I didn't think much of SquareCells when I first saw it, doing my daily browse through the ever-increasing waves of games coming out on Steam. But closer inspection revealed a cross between Minesweeper and Sudoku that was extremely hard to walk away from, and I ended up checking out every game in the series.
Given a Minesweeper-like board, players have to declare which squares are the "mines", and get rid of those which are safe. Numbers outside of the board will tell you how many mines are in that column or row, and the way they're presented will tell you if the mines are stuck together or now. Numbers that you find on actual squares indicate how many squares are within that chain, not counting diagonal movement.
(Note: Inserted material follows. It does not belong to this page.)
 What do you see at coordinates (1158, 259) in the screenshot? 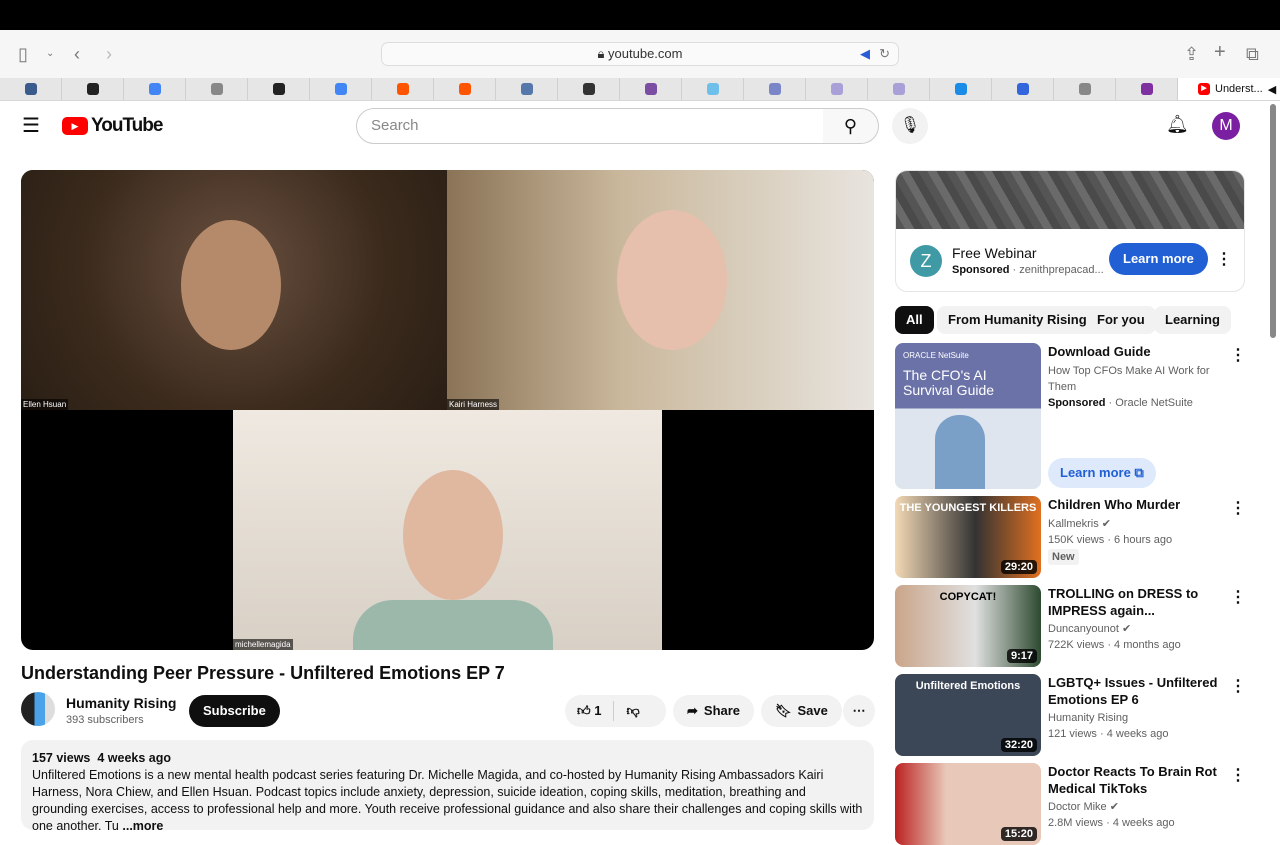
I see `learn-more-button: Learn more` at bounding box center [1158, 259].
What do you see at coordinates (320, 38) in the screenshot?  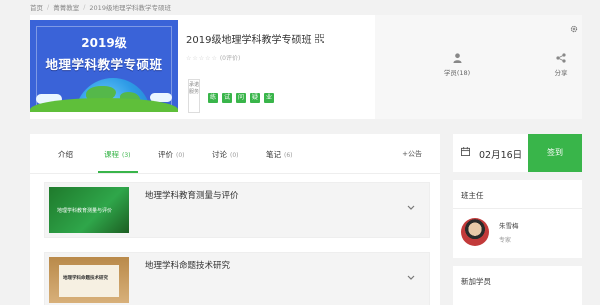 I see `qrcode-icon` at bounding box center [320, 38].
You'll get less and less info as you go along, just like those old grid-based logic problems.
The game never outright says there are "mines", though. They're just fun little squares to interact with. All throughout, it maintains a very calm, ambient atmosphere. Gentle music, the white background, and a minimalist feel to everything -- it'd put you to sleep if it weren't so bright and addictive.
I'm always careful when I use that word, because "addictive" is not the same as "fun". But this game is both, and the logic needed to complete levels is greater than the games it's inspired by -- be that Minesweeper, Sudoku, or even its predecessor, Hexcells. The combination of column and row hints, with the hints on the actual board, force you to switch back and forth between different kinds of logic.
Part of its appeal is its price -- for around $3, SquareCells is quite cheap, though once you've completed its levels, you have to wait until designer Matthew Brown releases more. And if you've played any of it, you're likely addicted, meaning you'll happily grab any new content that comes out.
After going back and playing Hexcells (I really wanted more of the same style of gameplay), I had similar fun, but it did get a little formulaic after a while. There were certain rules I could follow in Hexcells that made the job a little too easy. Similar rules exist in SquareCells, but it forces you to apply those rules three or four moves ahead, just to see if chipping away at one of those squares is logically possible. It makes you keep a lot of information in your head at once, and ends up being both harder and more enjoyable.